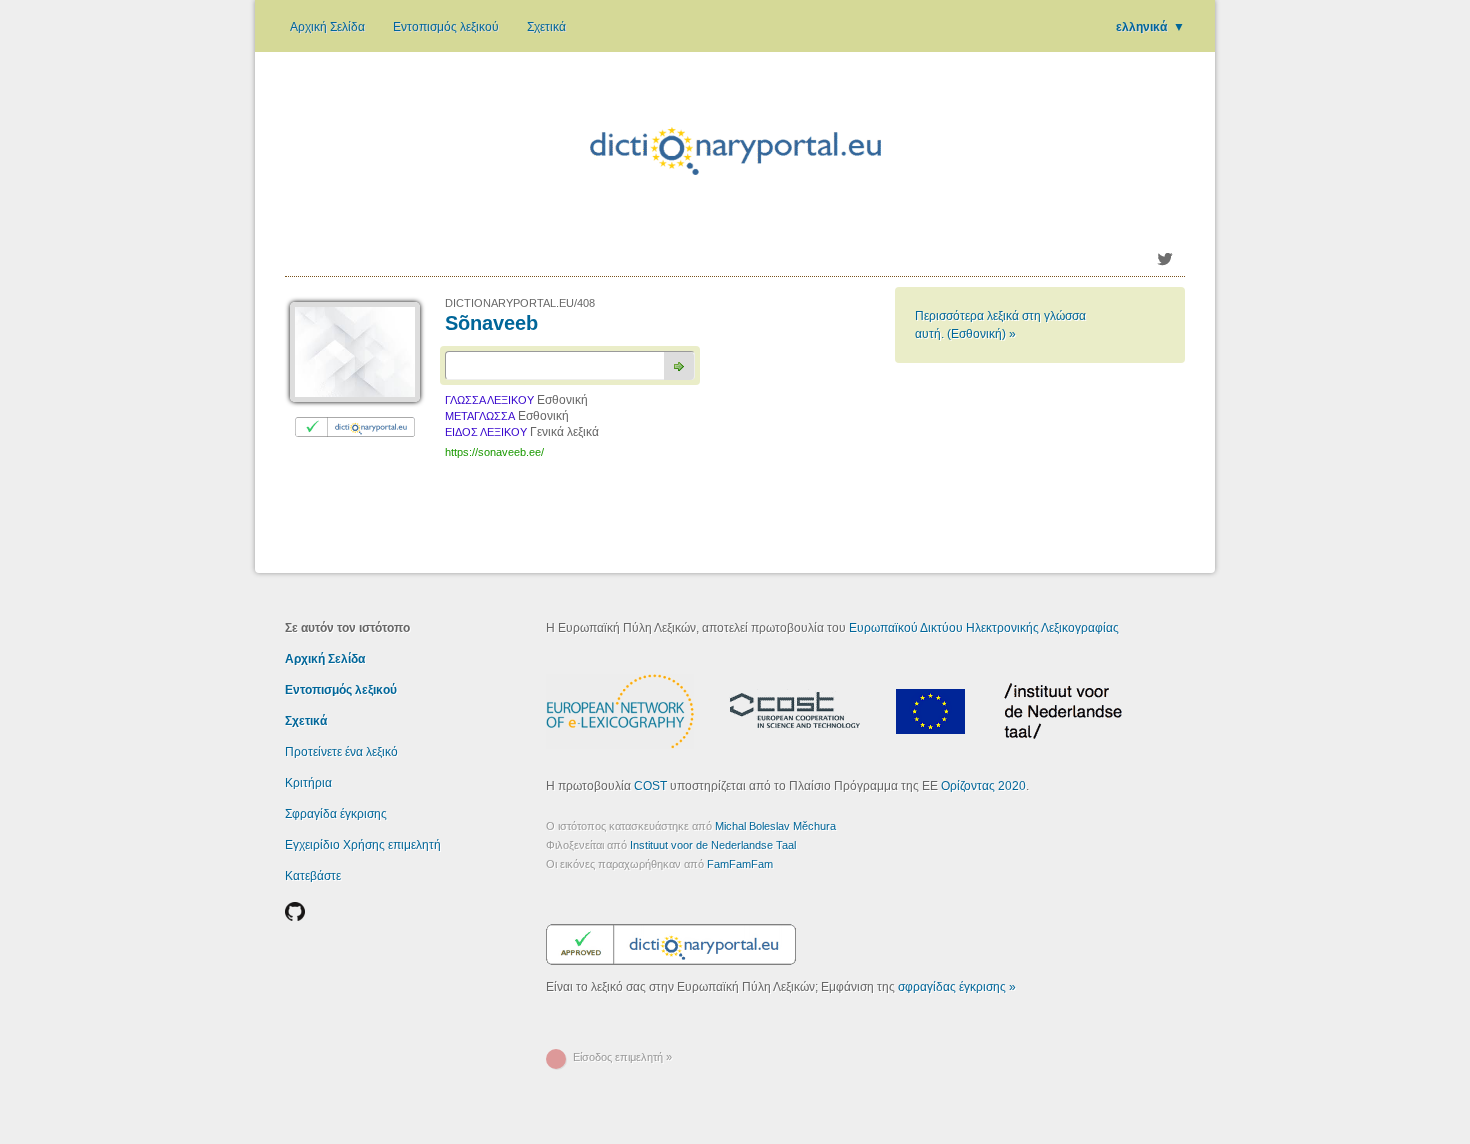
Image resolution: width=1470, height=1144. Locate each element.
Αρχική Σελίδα (327, 27)
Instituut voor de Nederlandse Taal (713, 845)
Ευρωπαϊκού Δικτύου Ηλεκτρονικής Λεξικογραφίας (984, 628)
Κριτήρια (308, 783)
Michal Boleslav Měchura (775, 826)
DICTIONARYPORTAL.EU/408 (520, 303)
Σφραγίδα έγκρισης (336, 814)
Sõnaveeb (491, 323)
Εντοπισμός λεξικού (446, 27)
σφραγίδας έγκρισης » (957, 987)
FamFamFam (740, 864)
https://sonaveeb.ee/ (494, 452)
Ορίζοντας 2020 (983, 786)
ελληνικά (1150, 27)
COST (650, 786)
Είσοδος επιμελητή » (622, 1057)
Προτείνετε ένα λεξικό (341, 752)
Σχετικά (546, 27)
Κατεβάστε (313, 876)
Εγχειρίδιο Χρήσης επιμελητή (363, 845)
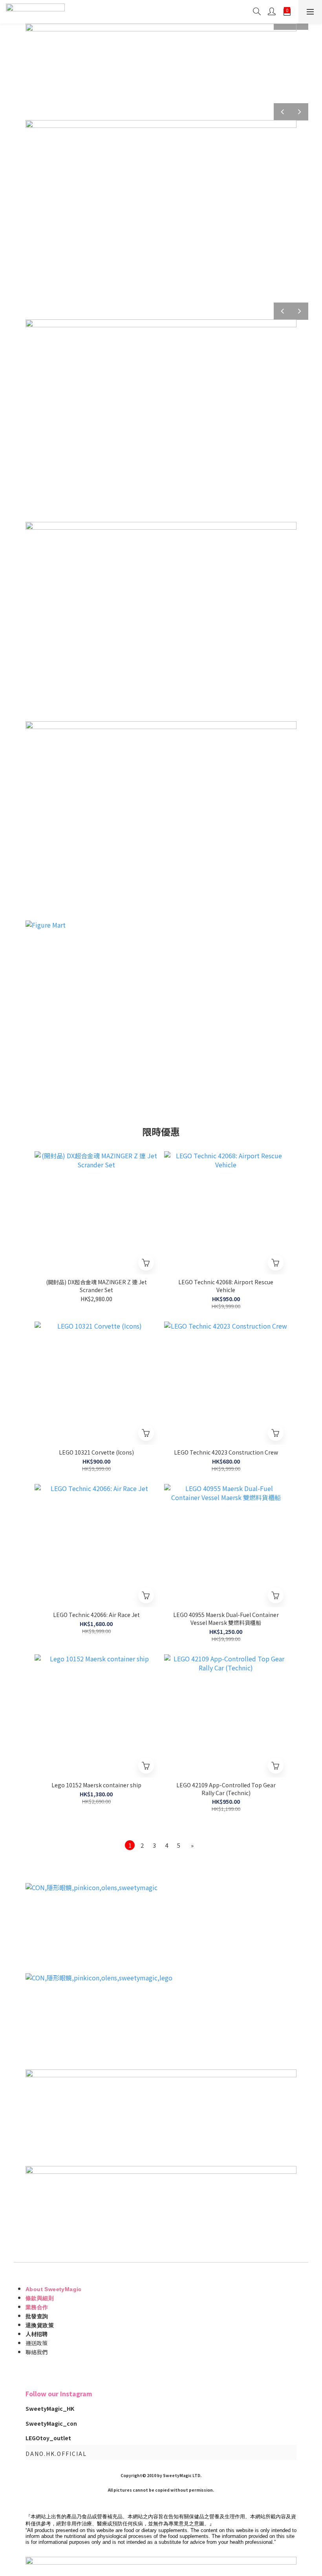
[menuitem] (130, 1845)
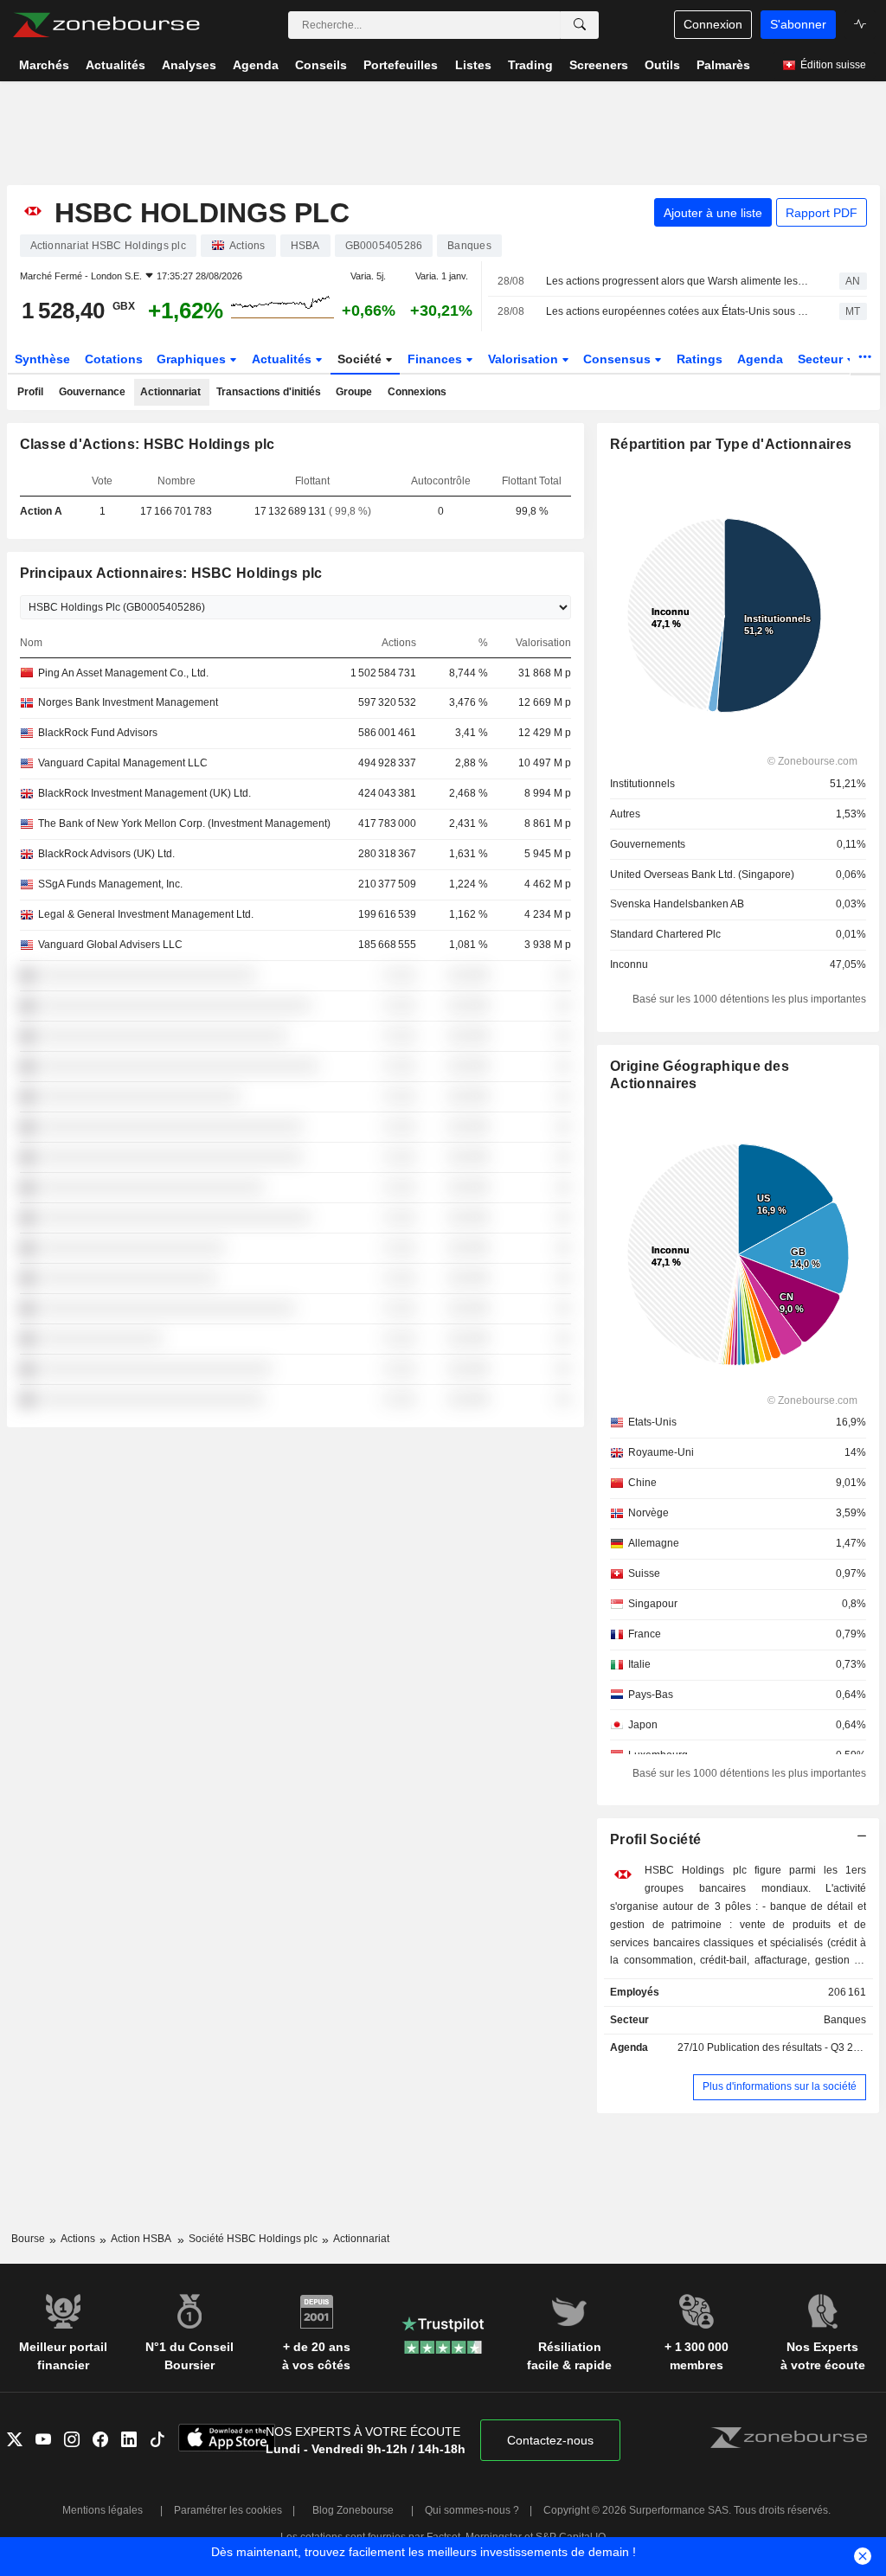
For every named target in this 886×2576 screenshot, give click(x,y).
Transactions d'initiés (268, 392)
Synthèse (42, 359)
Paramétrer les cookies (228, 2510)
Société (361, 359)
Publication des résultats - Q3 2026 (789, 2047)
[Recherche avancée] (580, 25)
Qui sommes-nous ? (472, 2510)
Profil (30, 392)
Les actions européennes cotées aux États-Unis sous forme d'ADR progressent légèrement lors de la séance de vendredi (677, 311)
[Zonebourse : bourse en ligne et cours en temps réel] (106, 25)
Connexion (713, 24)
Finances (436, 359)
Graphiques (193, 359)
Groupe (354, 392)
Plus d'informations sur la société (780, 2086)
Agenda (760, 359)
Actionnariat (170, 392)
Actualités (283, 359)
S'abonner (798, 24)
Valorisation (525, 359)
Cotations (114, 359)
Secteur (822, 359)
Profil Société (655, 1839)
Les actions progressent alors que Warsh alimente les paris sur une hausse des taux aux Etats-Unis (677, 281)
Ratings (699, 359)
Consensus (618, 359)
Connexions (417, 392)
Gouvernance (92, 392)
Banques (845, 2020)
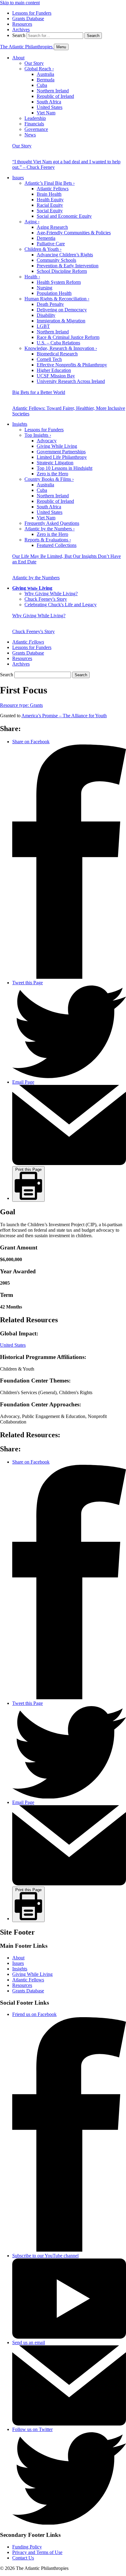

==============================

Nothing but the lines from the one containing "Αρχική Σελίδα (327, 27)" through the last line of the data should appear in the answer, copied exactly, with pictures excluded.

**SOLVED PROBLEM:**
Αρχική Σελίδα (327, 27)
Instituut voor de Nederlandse Taal (713, 845)
Ευρωπαϊκού Δικτύου Ηλεκτρονικής Λεξικογραφίας (984, 628)
Κριτήρια (308, 783)
Michal Boleslav Měchura (775, 826)
DICTIONARYPORTAL.EU/408 (520, 303)
Σφραγίδα έγκρισης (336, 814)
Sõnaveeb (491, 323)
Εντοπισμός λεξικού (446, 27)
σφραγίδας έγκρισης » (957, 987)
FamFamFam (740, 864)
https://sonaveeb.ee/ (494, 452)
Ορίζοντας 2020 (983, 786)
ελληνικά (1150, 27)
COST (650, 786)
Είσοδος επιμελητή » (622, 1057)
Προτείνετε ένα λεξικό (341, 752)
Σχετικά (546, 27)
Κατεβάστε (313, 876)
Εγχειρίδιο Χρήσης επιμελητή (363, 845)
[menuitem] (130, 1845)
For every named target in this 886×2576 screenshot, give click(x,y).
Transactions d'initiés (268, 392)
Synthèse (42, 359)
Paramétrer les cookies (228, 2510)
Société (361, 359)
Publication des résultats - Q3 2026 (789, 2047)
[Recherche avancée] (580, 25)
Qui sommes-nous ? (472, 2510)
Profil (30, 392)
Les actions européennes cotées aux États-Unis sous forme d'ADR progressent légèrement lors de la séance de vendredi (677, 311)
[Zonebourse : bourse en ligne et cours en temps réel] (106, 25)
Connexion (713, 24)
Finances (436, 359)
Graphiques (193, 359)
Groupe (354, 392)
Plus d'informations sur la société (780, 2086)
Agenda (760, 359)
Actionnariat (170, 392)
Actualités (283, 359)
S'abonner (798, 24)
Valorisation (525, 359)
Cotations (114, 359)
Secteur (822, 359)
Profil Société (655, 1839)
Les actions progressent alors que Warsh alimente les paris sur une hausse des taux aux Etats-Unis (677, 281)
Ratings (699, 359)
Consensus (618, 359)
Connexions (417, 392)
Gouvernance (92, 392)
Banques (845, 2020)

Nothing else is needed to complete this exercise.